■ Supplied records ■
....................

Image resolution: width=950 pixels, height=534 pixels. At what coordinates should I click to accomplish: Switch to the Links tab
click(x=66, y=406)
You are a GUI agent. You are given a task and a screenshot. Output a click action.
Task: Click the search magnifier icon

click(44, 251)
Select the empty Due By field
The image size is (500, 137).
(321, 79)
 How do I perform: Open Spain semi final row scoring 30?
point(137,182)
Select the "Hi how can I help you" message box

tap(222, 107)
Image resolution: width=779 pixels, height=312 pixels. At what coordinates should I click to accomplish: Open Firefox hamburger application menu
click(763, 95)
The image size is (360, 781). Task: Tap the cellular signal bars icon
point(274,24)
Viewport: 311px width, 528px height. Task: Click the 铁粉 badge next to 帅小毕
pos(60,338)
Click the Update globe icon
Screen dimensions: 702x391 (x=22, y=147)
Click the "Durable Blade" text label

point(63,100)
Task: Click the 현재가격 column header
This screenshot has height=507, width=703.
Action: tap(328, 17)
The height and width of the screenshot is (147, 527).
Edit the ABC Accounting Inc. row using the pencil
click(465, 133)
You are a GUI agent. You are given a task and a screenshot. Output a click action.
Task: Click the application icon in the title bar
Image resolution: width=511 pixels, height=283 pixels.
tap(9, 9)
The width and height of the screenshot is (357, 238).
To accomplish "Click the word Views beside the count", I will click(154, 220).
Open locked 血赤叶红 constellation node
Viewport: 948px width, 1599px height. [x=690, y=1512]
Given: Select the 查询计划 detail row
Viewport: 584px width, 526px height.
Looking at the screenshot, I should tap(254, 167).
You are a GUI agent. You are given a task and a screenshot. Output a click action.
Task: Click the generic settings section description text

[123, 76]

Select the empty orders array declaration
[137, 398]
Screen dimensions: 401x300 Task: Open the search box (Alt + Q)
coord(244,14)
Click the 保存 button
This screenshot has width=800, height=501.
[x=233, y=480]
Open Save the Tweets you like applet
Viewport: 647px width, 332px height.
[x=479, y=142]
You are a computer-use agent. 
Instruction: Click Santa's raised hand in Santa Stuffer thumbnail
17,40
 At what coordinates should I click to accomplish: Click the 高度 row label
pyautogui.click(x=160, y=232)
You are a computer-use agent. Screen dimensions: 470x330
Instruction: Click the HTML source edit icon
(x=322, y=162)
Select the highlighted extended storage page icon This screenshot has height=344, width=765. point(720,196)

....................

■ Required action ■
Transcribe all the material, making sure each line matches the original.

■ Answer box ■
Image resolution: width=950 pixels, height=534 pixels. At what coordinates should I click to accomplish: Switch to the Links tab
click(x=66, y=406)
You are a GUI agent. You are given a task and a screenshot. Output a click action.
Task: Click the search magnifier icon

click(44, 251)
Select the empty Due By field
The image size is (500, 137).
(321, 79)
 How do I perform: Open Spain semi final row scoring 30?
point(137,182)
Select the "Hi how can I help you" message box

tap(222, 107)
Image resolution: width=779 pixels, height=312 pixels. At what coordinates should I click to accomplish: Open Firefox hamburger application menu
click(763, 95)
The image size is (360, 781). Task: Tap the cellular signal bars icon
point(274,24)
Viewport: 311px width, 528px height. Task: Click the 铁粉 badge next to 帅小毕
pos(60,338)
Click the Update globe icon
Screen dimensions: 702x391 (x=22, y=147)
Click the "Durable Blade" text label

point(63,100)
Task: Click the 현재가격 column header
This screenshot has height=507, width=703.
Action: tap(328, 17)
The height and width of the screenshot is (147, 527).
Edit the ABC Accounting Inc. row using the pencil
click(465, 133)
You are a GUI agent. You are given a task and a screenshot. Output a click action.
Task: Click the application icon in the title bar
Image resolution: width=511 pixels, height=283 pixels.
tap(9, 9)
The width and height of the screenshot is (357, 238).
To accomplish "Click the word Views beside the count", I will click(154, 220).
Open locked 血赤叶红 constellation node
Viewport: 948px width, 1599px height. [x=690, y=1512]
Given: Select the 查询计划 detail row
Viewport: 584px width, 526px height.
Looking at the screenshot, I should tap(254, 167).
You are a GUI agent. You are given a task and a screenshot. Output a click action.
Task: Click the generic settings section description text

[123, 76]

Select the empty orders array declaration
[137, 398]
Screen dimensions: 401x300 Task: Open the search box (Alt + Q)
coord(244,14)
Click the 保存 button
This screenshot has width=800, height=501.
[x=233, y=480]
Open Save the Tweets you like applet
Viewport: 647px width, 332px height.
[x=479, y=142]
You are a computer-use agent. 
Instruction: Click Santa's raised hand in Santa Stuffer thumbnail
17,40
 At what coordinates should I click to accomplish: Click the 高度 row label
pyautogui.click(x=160, y=232)
You are a computer-use agent. Screen dimensions: 470x330
Instruction: Click the HTML source edit icon
(x=322, y=162)
Select the highlighted extended storage page icon This screenshot has height=344, width=765. point(720,196)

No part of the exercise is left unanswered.